■ **LIST OF TASKS**
[1] Using the passage below on Jeffrey Immelt and Robert Rubin, decide whether each statement agrees with it: (a) G.E. paid no American taxes in 2010; (b) Immelt is a Democrat; (c) Rubin's former protégés included Geithner and Lawrence Summers. Answer yes or no for each, quoting the words of the passage that decide it.
[2] According to the passage below on Jeffrey Immelt and Robert Rubin, what council does Immelt head?

■ **SOURCE DOCUMENT**
The cheerleader for ratcheting up that risk at G.E. was the CEO, Jeffrey Immelt. These days he heads the president’s ineffectual
Council on Jobs and Competitiveness, despite his own corporation’s record of job-shedding in America and the revelation that G.E.
paid no American taxes in 2010 (on more than $14 billion in profits, including $5.1 billion in the U.S.). Immelt is a Republican, but that didn’t prevent Palin this fall from calling G.E. “
the poster child of corporate welfare and crony capitalism.” (Bill O’Reilly and Newt Gingrich joined this class-warfare chorus.) On this point, once again, there is no air between the right and Occupy Wall Street. And as both camps condemn Immelt, so they are also united in the conviction that the godfather of Obama’s economic team, Robert Rubin, is likewise a poster child for corporate welfare and crony capitalism. Rubin, whose useful cronies included his former protégés Geithner and Lawrence Summers,
encouraged reckless greed and risk at Citigroup during the bubble much as Immelt did at G.E. Capital, ultimately requiring the taxpayers’ rescue of TARP.

■ **RECORDED INFORMATION**
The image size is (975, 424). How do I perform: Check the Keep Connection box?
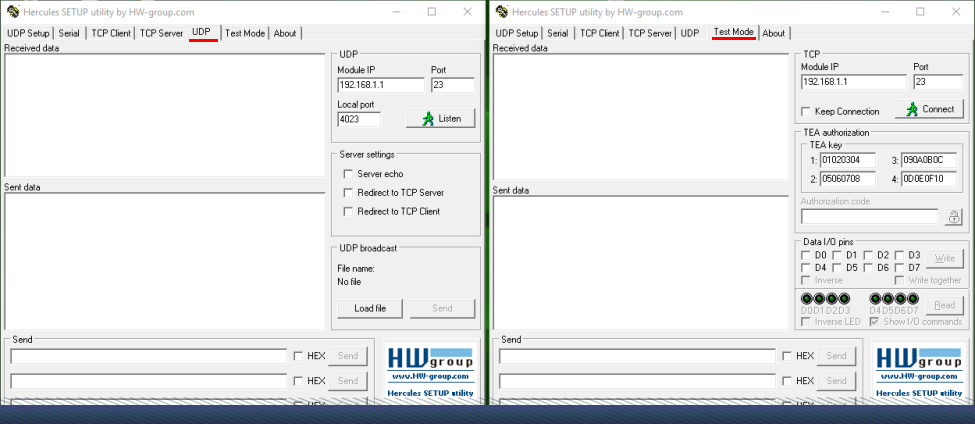click(806, 111)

■ **THE RESULTS**
[1]
(a) Yes: "paid no American taxes in 2010"
(b) No: "Immelt is a Republican"
(c) Yes: "his former protégés Geithner and Lawrence Summers"

[2] The president's Council on Jobs and Competitiveness.